Afghan president visits site of deadly U.S.-led airstrike

September 05, 2008|M. Karim Faiez and Laura King | Special to The Times

KABUL, AFGHANISTAN — President Hamid Karzai paid a condolence visit Thursday to a remote western region that was the scene of a controversial American-led operation last month, pleading for forgiveness and assuring villagers that those responsible for civilian deaths would be punished.

The president's visit to the Shindand district of Herat province underscored the lingering ill will over the Aug. 22 airstrike, official accounts of which remain at wide variance.

The U.S. military has acknowledged killing 35 insurgents and seven civilians in the Special Forces strike carried out jointly with Afghan forces in the village of Azizabad; the United Nations and the Afghan government say 90 people were killed, about two-thirds of them children.

Investigations of the incident continue, but none of the parties have substantially altered initial assessments of the number and nature of the casualties.
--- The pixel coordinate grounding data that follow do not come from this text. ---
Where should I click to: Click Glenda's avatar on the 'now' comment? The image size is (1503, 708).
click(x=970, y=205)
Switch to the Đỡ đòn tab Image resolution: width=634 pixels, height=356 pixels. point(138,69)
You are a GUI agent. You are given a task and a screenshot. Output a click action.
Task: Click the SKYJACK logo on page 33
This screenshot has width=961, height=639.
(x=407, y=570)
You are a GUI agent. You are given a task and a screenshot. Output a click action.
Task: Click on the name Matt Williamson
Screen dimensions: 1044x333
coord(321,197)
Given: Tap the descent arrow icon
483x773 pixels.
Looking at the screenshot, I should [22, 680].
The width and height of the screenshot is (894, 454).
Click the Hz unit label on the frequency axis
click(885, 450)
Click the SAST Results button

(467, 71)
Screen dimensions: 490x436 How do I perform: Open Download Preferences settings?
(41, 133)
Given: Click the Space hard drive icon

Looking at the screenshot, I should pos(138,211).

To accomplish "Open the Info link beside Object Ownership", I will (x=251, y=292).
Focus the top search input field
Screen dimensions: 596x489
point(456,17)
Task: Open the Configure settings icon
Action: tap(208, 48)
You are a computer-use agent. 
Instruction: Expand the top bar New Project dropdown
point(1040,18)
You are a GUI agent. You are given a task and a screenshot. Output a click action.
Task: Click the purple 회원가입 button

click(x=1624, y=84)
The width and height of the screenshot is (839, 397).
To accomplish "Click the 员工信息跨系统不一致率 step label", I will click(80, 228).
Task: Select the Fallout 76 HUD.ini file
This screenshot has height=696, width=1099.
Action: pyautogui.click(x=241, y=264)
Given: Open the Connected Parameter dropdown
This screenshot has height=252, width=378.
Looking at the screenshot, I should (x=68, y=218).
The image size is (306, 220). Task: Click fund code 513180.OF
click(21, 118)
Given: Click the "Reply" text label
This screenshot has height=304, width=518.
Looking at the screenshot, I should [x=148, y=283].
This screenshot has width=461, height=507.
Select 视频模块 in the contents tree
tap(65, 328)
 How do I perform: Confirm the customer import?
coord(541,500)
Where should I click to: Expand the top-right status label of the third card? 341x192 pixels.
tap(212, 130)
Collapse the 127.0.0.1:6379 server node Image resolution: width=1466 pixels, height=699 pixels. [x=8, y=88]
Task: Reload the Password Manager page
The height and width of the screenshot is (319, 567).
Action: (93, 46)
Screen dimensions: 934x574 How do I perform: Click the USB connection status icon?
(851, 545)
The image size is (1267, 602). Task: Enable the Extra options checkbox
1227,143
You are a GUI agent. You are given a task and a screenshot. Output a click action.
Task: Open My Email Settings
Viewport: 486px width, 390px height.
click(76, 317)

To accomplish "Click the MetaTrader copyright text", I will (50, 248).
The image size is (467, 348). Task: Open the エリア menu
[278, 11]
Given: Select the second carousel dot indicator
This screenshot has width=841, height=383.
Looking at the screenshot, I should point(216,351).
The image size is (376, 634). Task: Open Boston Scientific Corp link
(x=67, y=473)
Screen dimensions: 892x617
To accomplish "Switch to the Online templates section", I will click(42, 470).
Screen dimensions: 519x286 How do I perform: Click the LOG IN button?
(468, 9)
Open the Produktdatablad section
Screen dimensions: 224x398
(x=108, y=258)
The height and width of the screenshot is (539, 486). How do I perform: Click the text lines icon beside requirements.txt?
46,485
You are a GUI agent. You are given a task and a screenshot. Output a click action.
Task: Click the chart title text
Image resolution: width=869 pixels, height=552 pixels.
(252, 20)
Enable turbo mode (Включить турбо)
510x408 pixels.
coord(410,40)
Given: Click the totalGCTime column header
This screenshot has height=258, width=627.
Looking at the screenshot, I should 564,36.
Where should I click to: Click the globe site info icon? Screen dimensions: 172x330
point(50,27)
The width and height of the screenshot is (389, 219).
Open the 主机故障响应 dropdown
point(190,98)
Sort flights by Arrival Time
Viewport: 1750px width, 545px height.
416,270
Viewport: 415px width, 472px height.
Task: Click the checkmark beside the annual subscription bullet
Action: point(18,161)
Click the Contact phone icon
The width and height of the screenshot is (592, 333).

Karzai's domestic popularity has been plummeting, in part because of disillusionment over the country's slow pace of recovery and continuing violence nearly seven years after the fundamentalist Taliban movement was toppled in a U.S.-led invasion.

With an election planned next year, the Afghan leader has sought to distance himself from some actions by Western troops who are battling an increasingly powerful insurgency and inadvertently causing growing numbers of civilian deaths.

"It has been five years that I have been working days and nights to avoid such incidents, but I was not successful," the president's office quoted Karzai as telling villagers at a mosque in the Shindand district, not far from the site of the raid.

"If I had been successful, the sons of Azizabad would not be steeped in their own blood," said Karzai, who repeated the government's assertion that 90 people had been killed in the strike.

Karzai's office also said Thursday that the Afghan leader had spoken with President Bush a day earlier; it said Bush had expressed sorrow over the Azizabad deaths.

"Both presidents discussed ways of preventing civilian casualties," the statement said. Karzai told villagers that those responsible for the strike "will be brought to justice and punished" but offered no details.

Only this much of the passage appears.